Wat zijn de gastro-intestinale hormonen?
Gastro-intestinale hormonen, gewoonlijk darmhormonen genoemd, zijn een groep hormonen die worden afgescheiden door specifieke cellen die zich voornamelijk in de maag en dunne darm bevinden. De hormonen regelen een aantal verschillende functies van de spijsverteringsorganen. Cellen die de hormonen afscheiden, entero-endocriene cellen of endocrinocyten genoemd, zijn verspreid over het spijsverteringsstelsel. Er zijn meer dan 24 soorten gastro-intestinale hormonen geïdentificeerd.
Alle gastro-intestinale hormonen zijn peptiden, die ketens van aminozuren zijn en erg op eiwitten lijken. Deze hormonen werken op verschillende manieren. Ze reizen door de bloedbaan om het spijsverteringsstelsel te beïnvloeden, inclusief de spijsverteringsbuis, lever, alvleesklier en de hersenen. Ze beïnvloeden ook de cellen die ze produceren door interactie met die celreceptorplaatsen. Gastro-intestinale hormonen kunnen ook worden uitgescheiden in het weefsel eromheen of in nabijgelegen cellen om een reactie te produceren.

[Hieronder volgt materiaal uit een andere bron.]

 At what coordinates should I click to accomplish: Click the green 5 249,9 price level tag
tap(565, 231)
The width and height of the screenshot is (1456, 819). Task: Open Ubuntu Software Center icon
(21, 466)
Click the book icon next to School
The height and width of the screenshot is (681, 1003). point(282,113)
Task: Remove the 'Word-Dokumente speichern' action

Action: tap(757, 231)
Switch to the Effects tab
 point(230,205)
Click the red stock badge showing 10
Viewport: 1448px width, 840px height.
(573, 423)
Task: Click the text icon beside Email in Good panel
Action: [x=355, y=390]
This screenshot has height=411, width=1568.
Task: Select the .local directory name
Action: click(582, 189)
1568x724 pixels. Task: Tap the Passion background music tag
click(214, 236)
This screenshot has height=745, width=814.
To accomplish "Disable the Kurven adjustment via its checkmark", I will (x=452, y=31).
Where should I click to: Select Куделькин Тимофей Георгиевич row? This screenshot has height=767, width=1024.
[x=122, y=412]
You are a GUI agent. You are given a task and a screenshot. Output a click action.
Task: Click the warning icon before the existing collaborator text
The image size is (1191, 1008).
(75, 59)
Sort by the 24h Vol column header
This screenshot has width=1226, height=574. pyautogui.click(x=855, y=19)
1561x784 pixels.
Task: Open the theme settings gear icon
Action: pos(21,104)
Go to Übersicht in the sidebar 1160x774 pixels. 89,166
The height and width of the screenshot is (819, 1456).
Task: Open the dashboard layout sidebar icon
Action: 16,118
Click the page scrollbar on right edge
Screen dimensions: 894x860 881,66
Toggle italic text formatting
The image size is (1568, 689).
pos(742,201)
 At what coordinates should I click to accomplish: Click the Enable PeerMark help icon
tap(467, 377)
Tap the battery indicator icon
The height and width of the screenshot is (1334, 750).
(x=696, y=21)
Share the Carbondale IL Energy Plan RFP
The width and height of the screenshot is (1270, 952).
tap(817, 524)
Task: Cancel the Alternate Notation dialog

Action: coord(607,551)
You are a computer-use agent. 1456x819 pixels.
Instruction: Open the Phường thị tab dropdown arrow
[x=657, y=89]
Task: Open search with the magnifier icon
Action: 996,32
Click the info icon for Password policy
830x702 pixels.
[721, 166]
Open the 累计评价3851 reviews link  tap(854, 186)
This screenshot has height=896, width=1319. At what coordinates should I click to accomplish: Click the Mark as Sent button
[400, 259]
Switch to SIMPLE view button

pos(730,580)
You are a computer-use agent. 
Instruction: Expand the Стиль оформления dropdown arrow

Er zijn zes gastro-intestinale hormonen die algemeen worden erkend als de primaire hormonen. Ze omvatten hormonen uit de families secretin, Gastrin-cholecystokinin en motilin. Hormonen zijn gegroepeerd op basis van hun chemische structuur en vervullen vaak vergelijkbare functies.
Secretine en maagremmend peptide (GIP) maken deel uit van de secretine-familie en worden geproduceerd als gevolg van een zure pH in de dunne darm. Het stimuleert de secretie van water en bicarbonaat in de pancreas en de galwegen. GIP reageert op verhoogde bloedglucosewaarden in de dunne darm en remt de beweeglijkheid van de dunne darm. Het stimuleert ook de bètacellen in de alvleesklier om insuline vrij te maken.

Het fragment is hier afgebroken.